En cerdas, esto podría traducirse en fallos de implantación, acortamiento de la vida útil reproductiva o infertilidad funcional.
Se han detectado metabolitos de compuestos como carvacrol y timol en sangre y riñones de cerdos suplementados con PFAs, lo que plantea interrogantes sobre la seguridad de residuos en productos de origen animal, aunque no se ha demostrado toxicidad³².
La falta de límites máximos de residuos oficialmente establecidos constituye un desafío regulatorio importante.
Aunque la evidencia disponible es prometedora, aún quedan aspectos por resolver para una implementación eficaz en la especie porcina:
La composición fitoquímica puede variar según el origen vegetal, el método de extracción y la dosis, lo que dificulta la reproducibilidad de los resultados²¹.

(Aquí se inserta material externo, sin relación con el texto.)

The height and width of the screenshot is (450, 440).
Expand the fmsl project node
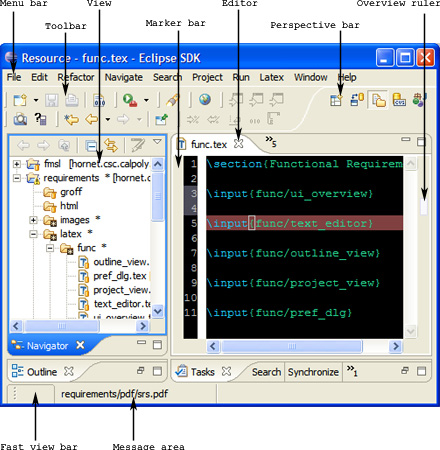(x=16, y=164)
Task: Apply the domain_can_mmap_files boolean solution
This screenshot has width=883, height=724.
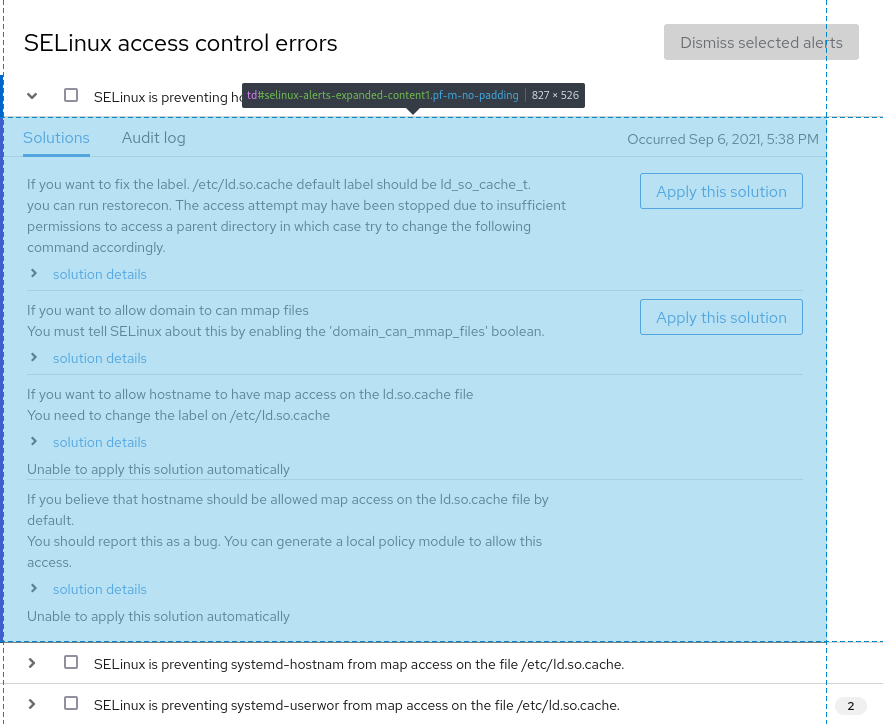Action: click(721, 317)
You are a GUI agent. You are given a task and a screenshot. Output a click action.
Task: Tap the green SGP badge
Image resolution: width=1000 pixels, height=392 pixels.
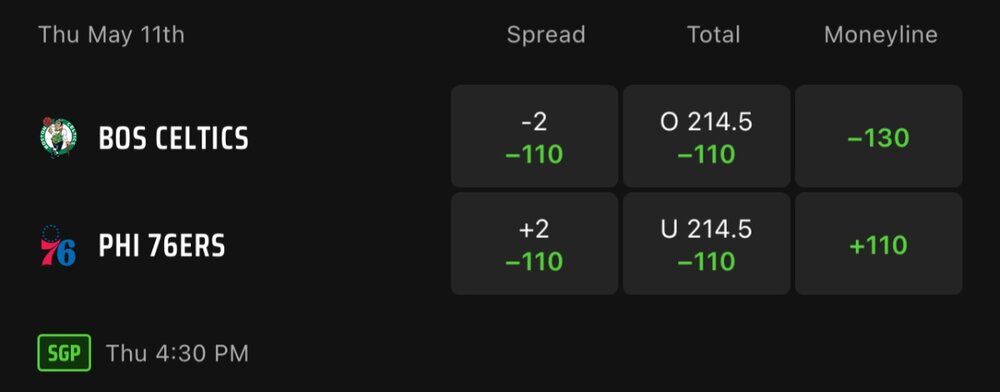pos(64,353)
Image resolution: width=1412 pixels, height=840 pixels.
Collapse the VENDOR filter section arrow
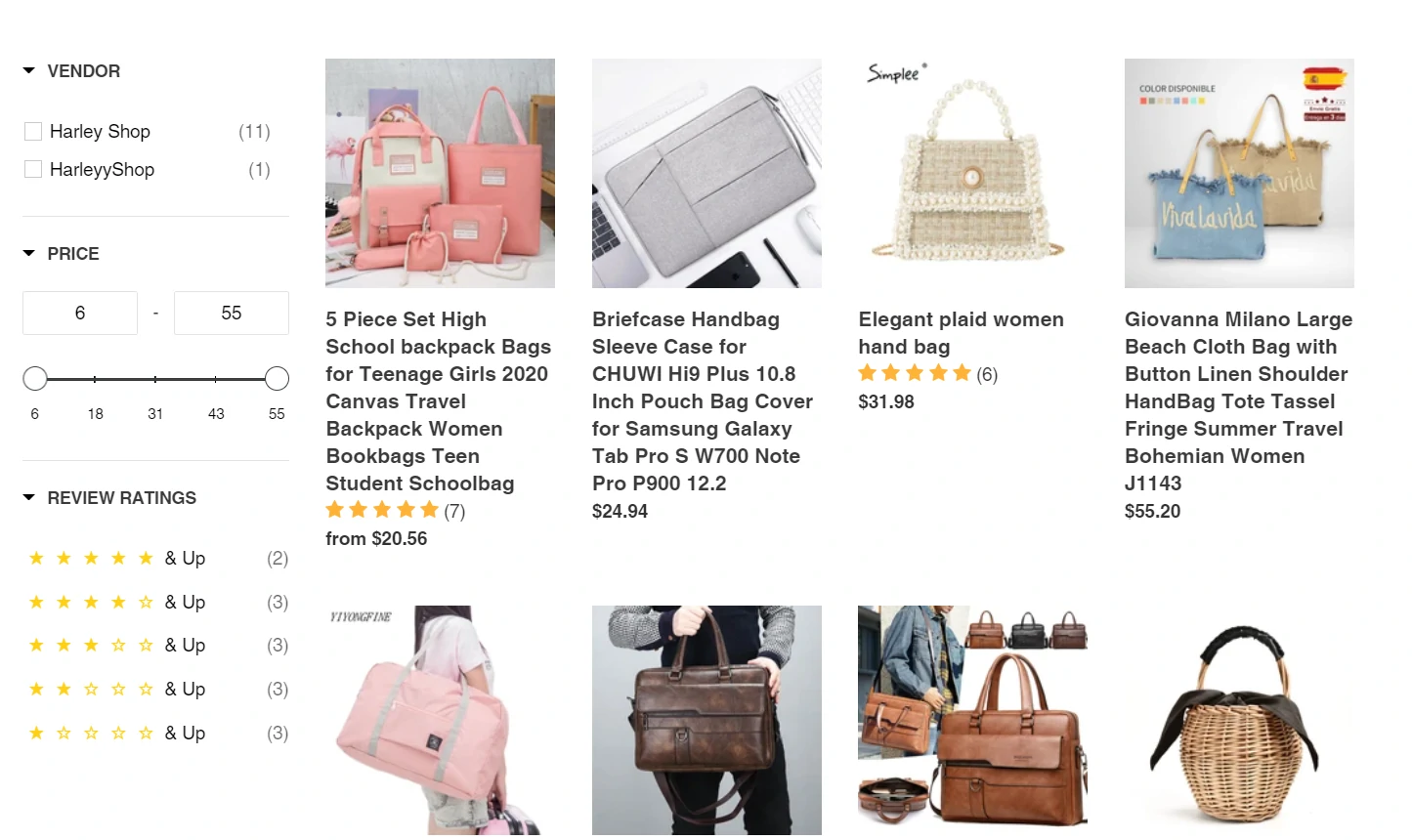pyautogui.click(x=28, y=71)
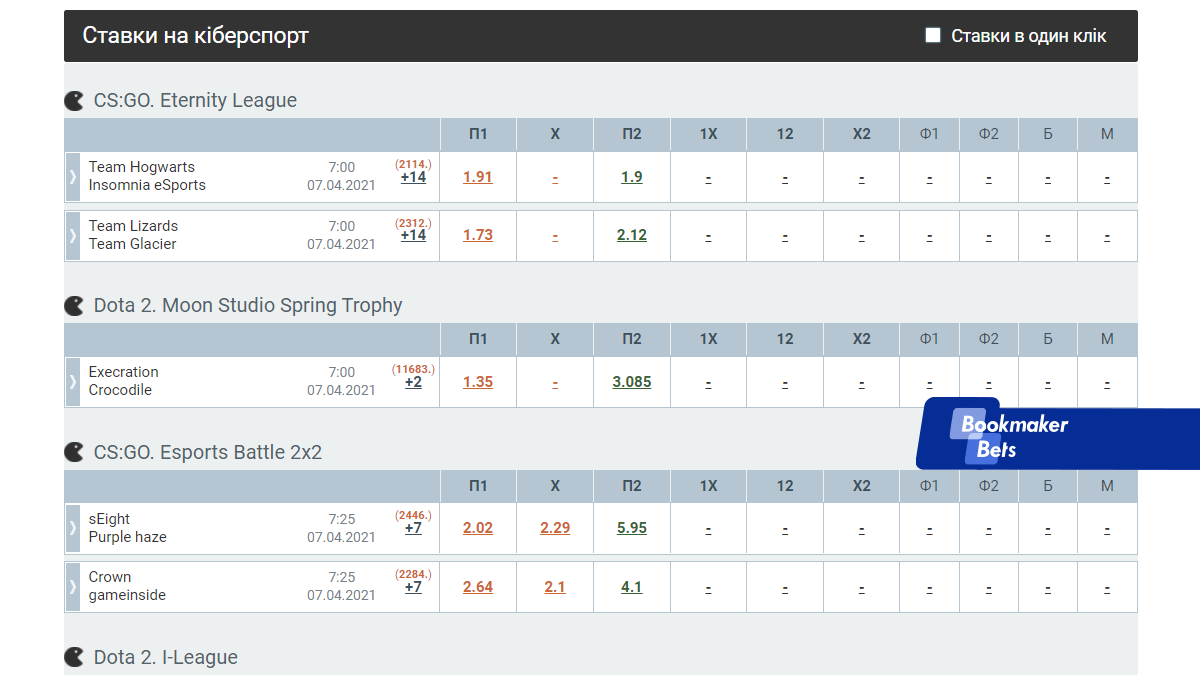Open +7 markets for Crown vs gameinside
1200x675 pixels.
click(413, 588)
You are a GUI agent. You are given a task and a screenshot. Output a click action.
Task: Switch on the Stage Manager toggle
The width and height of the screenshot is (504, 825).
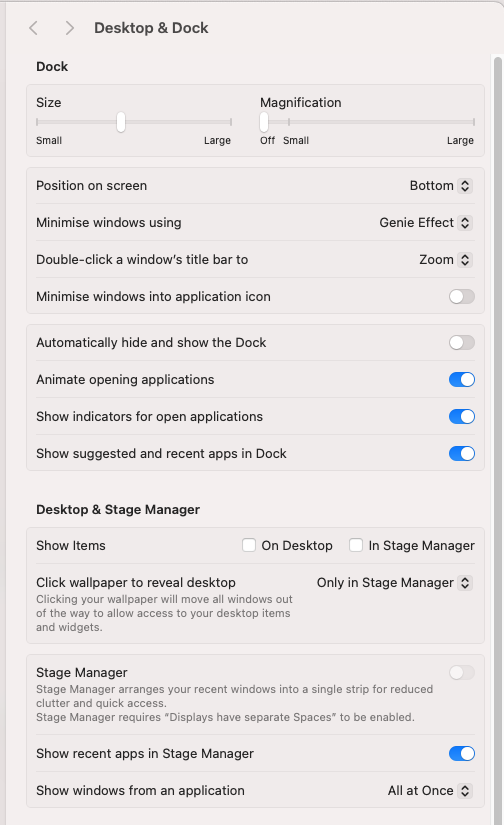tap(462, 672)
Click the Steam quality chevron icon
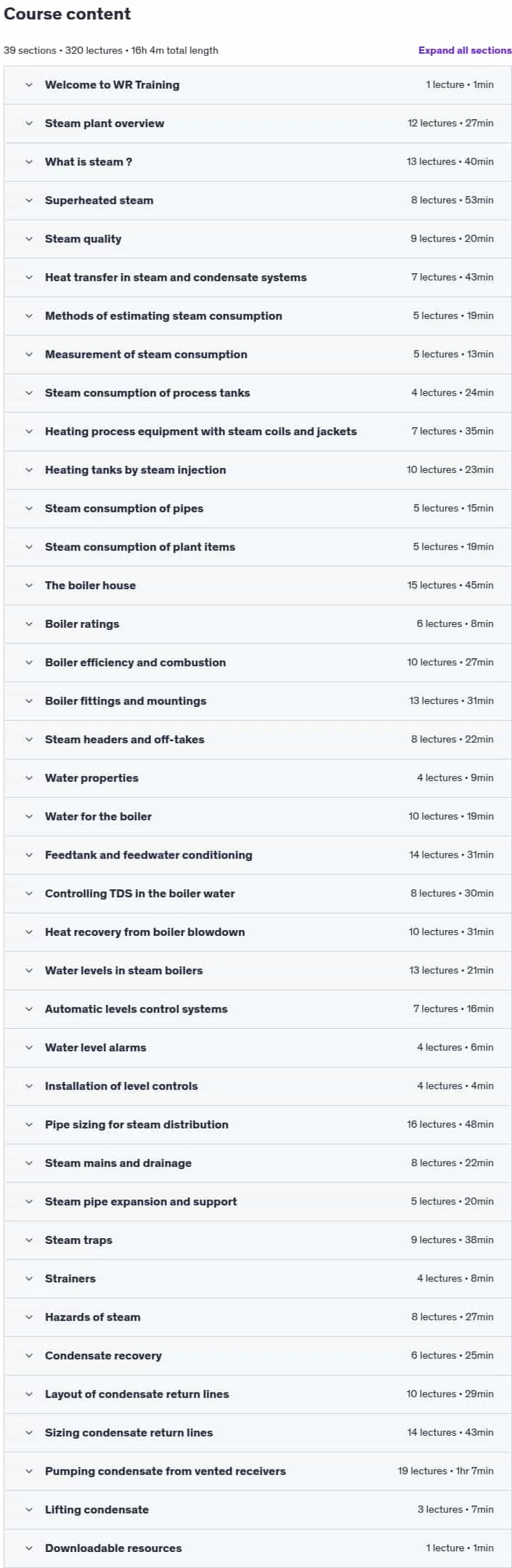This screenshot has height=1568, width=512. click(x=29, y=239)
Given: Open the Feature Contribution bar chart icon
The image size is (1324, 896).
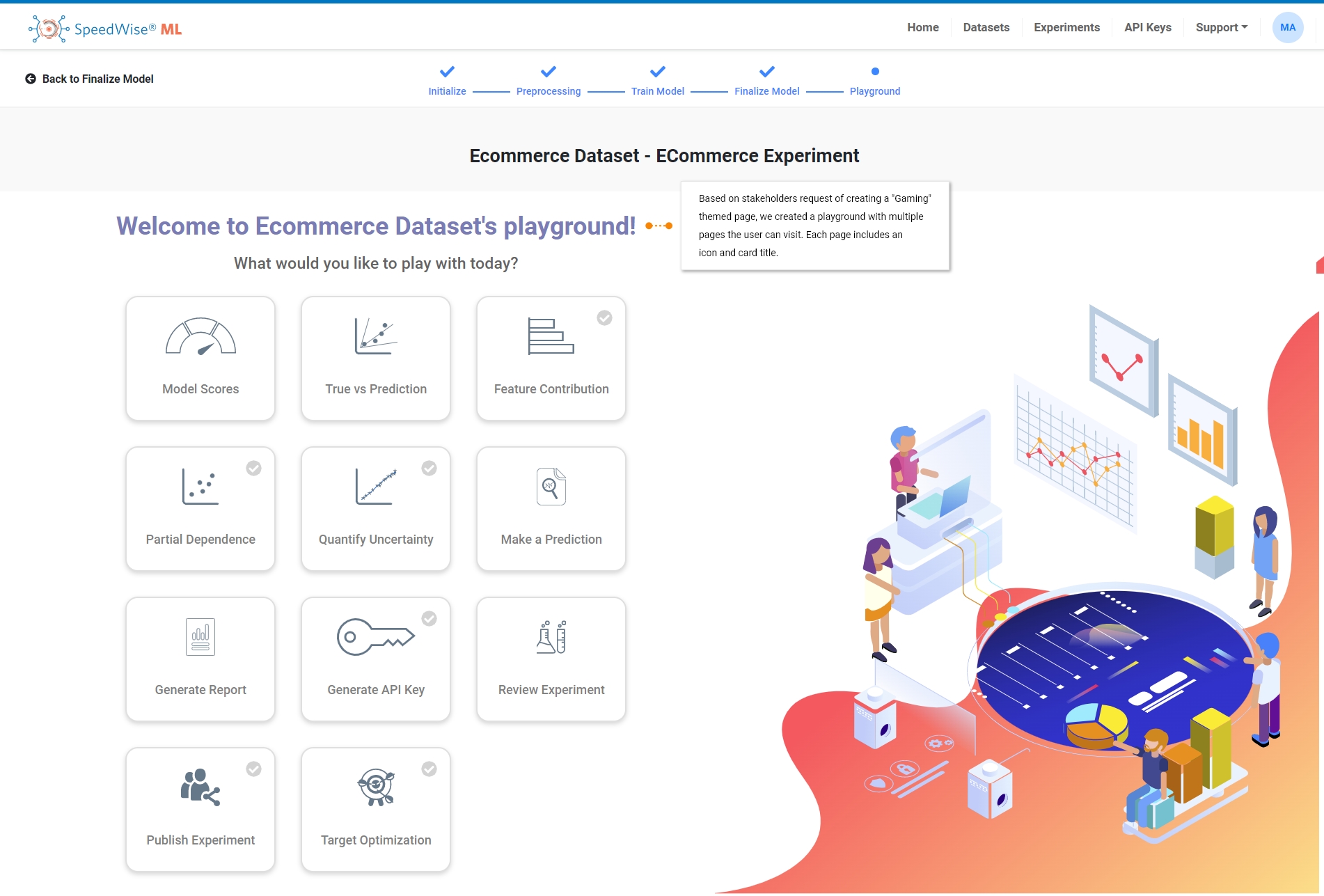Looking at the screenshot, I should pos(551,337).
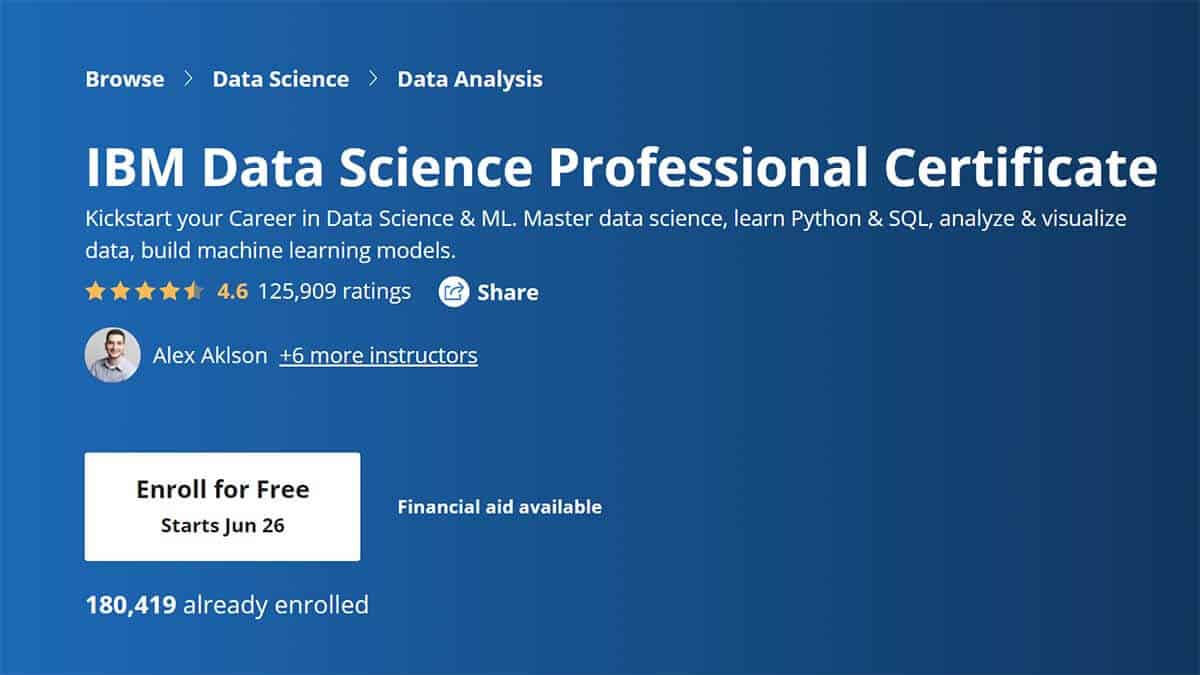View the 125,909 ratings
Image resolution: width=1200 pixels, height=675 pixels.
(334, 291)
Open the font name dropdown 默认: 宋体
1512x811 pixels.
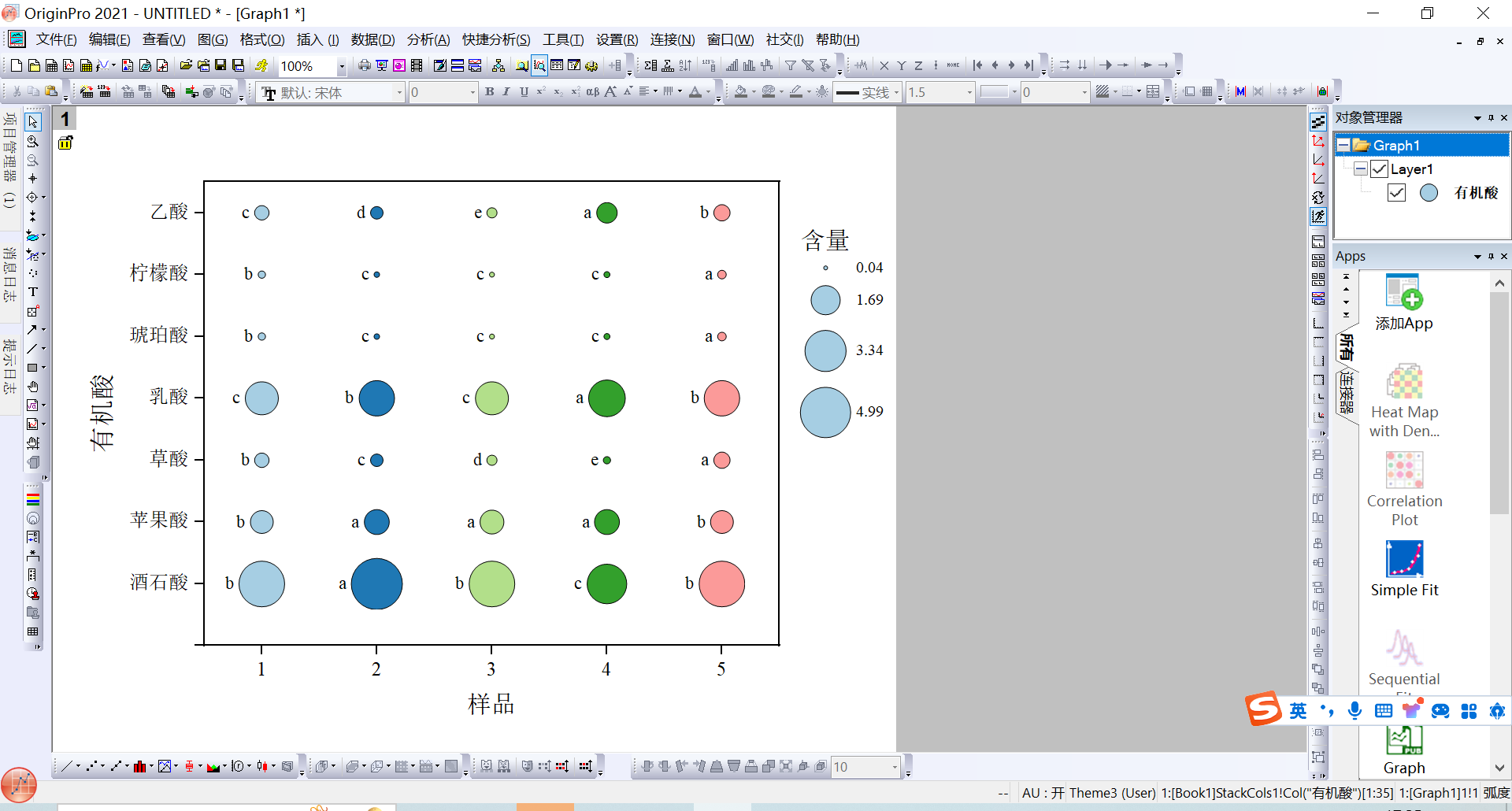tap(398, 93)
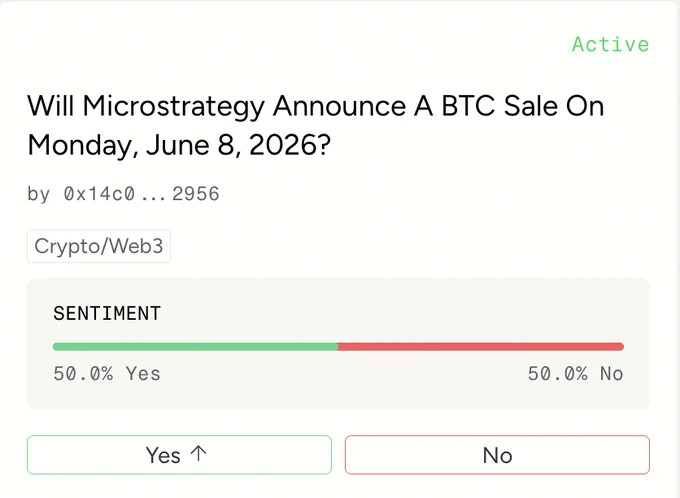
Task: Click the SENTIMENT heading
Action: pos(107,313)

La mayoría de estudios en cerdos son de corto plazo o in vitro, requiriéndose ensayos longitudinales que midan variables como tasa de concepción, fertilidad, duración del intervalo destete-celo y tamaño de camada.
La combinación con prebióticos, minerales traza o programas vacunales puede potenciar o antagonizar los efectos deseados, lo que obliga a estudiar sinergias e interferencias.
La ausencia de límites de seguridad, protocolos de registro y validación normativa limita el uso comercial de ciertos extractos en la alimentación porcina.
Los fitogénicos representan una herramienta biológicamente activa con un potencial significativo para mejorar la salud reproductiva porcina.
Su capacidad para modular el estrés oxidativo, las vías inflamatorias y el eje endocrino, sumada a sus efectos sobre la microbiota y la absorción de nutrientes, los sitúa como candidatos prometedores en programas de reproducción sostenibles.
Su implementación exige precaución, rigor científico y una comprensión detallada de sus mecanismos de acción y efectos dosis-dependientes. La integración efectiva de los fitogénicos en la práctica porcina dependerá de la colaboración entre investigadores, nutricionistas, veterinarios y entidades regulatorias.
En un momento en que la productividad debe ir de la mano con la sostenibilidad y el bienestar animal, estas moléculas naturales nos invitan a mirar la fisiología desde una óptica más integradora, respetuosa y adaptativa.